Heterologous expression of smoABCD in R. erythropolis MTF. Growth of MTF wild type (MTF) and MTF transformed with pTipQT1‐smoABCD/dhs/groEL (MTF pTipQT1‐smoABCD/dhs/groEL) or the empty vector (MTF pTipQT1) is shown as OD₆₀₀ values measured after 72 h of culture in minimal medium (MSM) supplied with C₃, C₄, C₅ and C₆ (0.1% v/v) as only carbon and energy source. Results shown are means ± SD. Statistically significant differences (using one‐way ANOVA analysis) respect to the MTF wild type are shown with asterisks *p < 0.05, **p < 0.01.

FIGURE 4

Role of the monooxygenase Smo in the degradation of short‐chain n‐alkanes and chlorinated alkanes in Rhodococcus aetherivorans BCP1. The capability of the wild‐type strain BCP1 (BCP1), the mutant 2.10 strain (2.10) and the complemented mutant strain (2.10 pNitsmoABCD) to degrade short chain alkanes (each supplied in MSM at 0.1% v/v) (A) and chlorinated n‐alkanes (chloroform, CF, and 1,1,2‐trichloroethane, TCA, each supplied at the concentrations 2 and 10 μM) (B, C) are shown in terms of specific degradation rates (i.e. concentration of the compound degraded per mg of cellular proteins per day).

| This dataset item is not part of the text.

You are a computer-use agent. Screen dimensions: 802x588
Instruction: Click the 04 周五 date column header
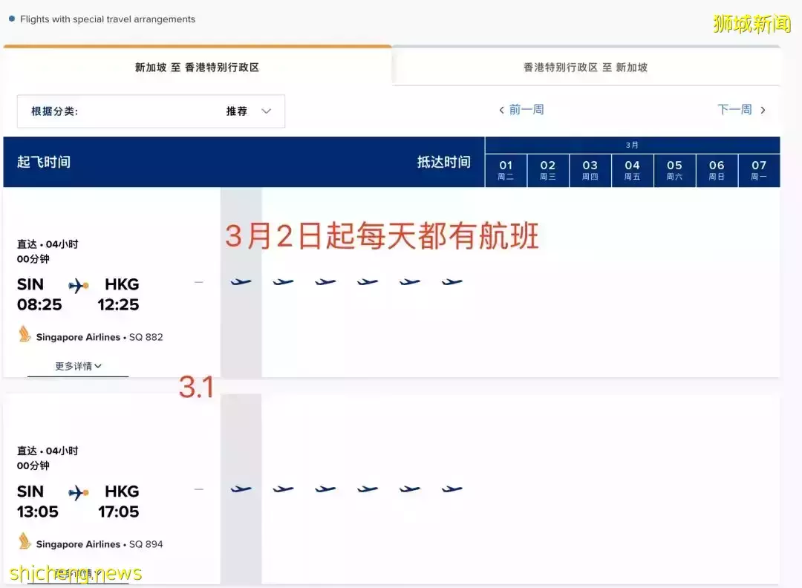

Asterisks indicate statistical significance (one‐way ANOVA analysis compared to BCP1). *p < 0.05, **p < 0.01.

FIGURE 5

Maximum likelihood phylogenetic tree and distribution of the SDIMO groups (from 1 to 6) of Mycobacteriaceae family with an enlargement on the SDIMO group 6 sub‐clusters (from 6‐1 to 6‐5). (A) Phylogenetic distances in the phylogenetic tree were calculated using the Q.yeast+F + I + G4 substitution model. Ultrafast bootstrap support values >80 (1000 bootstrap replicates) are indicated as black dots. R. aetherivorans BCP1 SmoA is framed by a red box. Besides each strain name, NCBI protein accession is indicated between brackets together with genomic location, if known, corresponding to P, for plasmid or C, for chromosome. (B) The distribution of each SDIMO group among different Mycobacteriaceae genera is shown by framing each bar plot in boxes that are coloured in the same way as the phylogenetic tree.

FIGURE 6

Predicted GeneRax horizontal gene transfer (HGT) events of group 6 SDIMOs between members of Rhodococcus and Mycobacterium (only these bacterial genera possess group 6 SDIMOs). HGT events occurring between Rhodococcus spp. strains are shown as pink arrows. Phylogenetic distances were calculated using the WAG substitution model. Ultrafast bootstrap support values >80 (1000 bootstrap replicates) are indicated as yellow dots.